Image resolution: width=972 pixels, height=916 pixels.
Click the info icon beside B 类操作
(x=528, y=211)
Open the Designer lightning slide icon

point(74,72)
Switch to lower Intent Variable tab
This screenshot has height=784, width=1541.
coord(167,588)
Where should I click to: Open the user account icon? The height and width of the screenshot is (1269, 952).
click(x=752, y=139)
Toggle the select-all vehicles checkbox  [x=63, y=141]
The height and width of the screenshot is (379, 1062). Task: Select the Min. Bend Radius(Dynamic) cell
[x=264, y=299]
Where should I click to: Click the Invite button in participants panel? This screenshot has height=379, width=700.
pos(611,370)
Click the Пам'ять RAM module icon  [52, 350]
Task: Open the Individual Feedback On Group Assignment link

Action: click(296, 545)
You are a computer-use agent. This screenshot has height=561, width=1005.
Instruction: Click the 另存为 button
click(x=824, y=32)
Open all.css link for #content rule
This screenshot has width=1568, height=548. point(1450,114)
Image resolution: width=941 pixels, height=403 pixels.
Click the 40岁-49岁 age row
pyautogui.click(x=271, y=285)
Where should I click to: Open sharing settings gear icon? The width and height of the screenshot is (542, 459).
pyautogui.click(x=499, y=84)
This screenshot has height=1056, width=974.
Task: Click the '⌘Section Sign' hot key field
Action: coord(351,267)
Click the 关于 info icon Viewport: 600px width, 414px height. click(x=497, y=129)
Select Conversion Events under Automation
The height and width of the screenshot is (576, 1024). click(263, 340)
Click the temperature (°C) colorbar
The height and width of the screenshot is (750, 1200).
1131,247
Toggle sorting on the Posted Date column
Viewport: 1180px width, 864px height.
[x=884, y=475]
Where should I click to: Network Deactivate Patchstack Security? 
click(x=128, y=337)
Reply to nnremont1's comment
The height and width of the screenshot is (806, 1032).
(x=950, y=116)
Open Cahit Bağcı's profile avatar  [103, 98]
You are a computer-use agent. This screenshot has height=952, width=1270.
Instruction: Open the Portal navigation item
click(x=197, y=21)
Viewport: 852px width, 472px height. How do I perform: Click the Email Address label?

#### Exercise instructions
Reproduce the records above exactly, from the first line to the line that holds "Open Cahit Bağcı's", inclusive, and omit everything after it.

#### Written answer
Image resolution: width=972 pixels, height=916 pixels.
Click the info icon beside B 类操作
(x=528, y=211)
Open the Designer lightning slide icon

point(74,72)
Switch to lower Intent Variable tab
This screenshot has height=784, width=1541.
coord(167,588)
Where should I click to: Open the user account icon? The height and width of the screenshot is (1269, 952).
click(x=752, y=139)
Toggle the select-all vehicles checkbox  [x=63, y=141]
The height and width of the screenshot is (379, 1062). Task: Select the Min. Bend Radius(Dynamic) cell
[x=264, y=299]
Where should I click to: Click the Invite button in participants panel? This screenshot has height=379, width=700.
pos(611,370)
Click the Пам'ять RAM module icon  [52, 350]
Task: Open the Individual Feedback On Group Assignment link

Action: click(296, 545)
You are a computer-use agent. This screenshot has height=561, width=1005.
Instruction: Click the 另存为 button
click(x=824, y=32)
Open all.css link for #content rule
This screenshot has width=1568, height=548. point(1450,114)
Image resolution: width=941 pixels, height=403 pixels.
Click the 40岁-49岁 age row
pyautogui.click(x=271, y=285)
Where should I click to: Open sharing settings gear icon? The width and height of the screenshot is (542, 459).
pyautogui.click(x=499, y=84)
This screenshot has height=1056, width=974.
Task: Click the '⌘Section Sign' hot key field
Action: coord(351,267)
Click the 关于 info icon Viewport: 600px width, 414px height. click(x=497, y=129)
Select Conversion Events under Automation
The height and width of the screenshot is (576, 1024). click(263, 340)
Click the temperature (°C) colorbar
The height and width of the screenshot is (750, 1200).
1131,247
Toggle sorting on the Posted Date column
Viewport: 1180px width, 864px height.
[x=884, y=475]
Where should I click to: Network Deactivate Patchstack Security? 
click(x=128, y=337)
Reply to nnremont1's comment
The height and width of the screenshot is (806, 1032).
(x=950, y=116)
Open Cahit Bağcı's profile avatar  [103, 98]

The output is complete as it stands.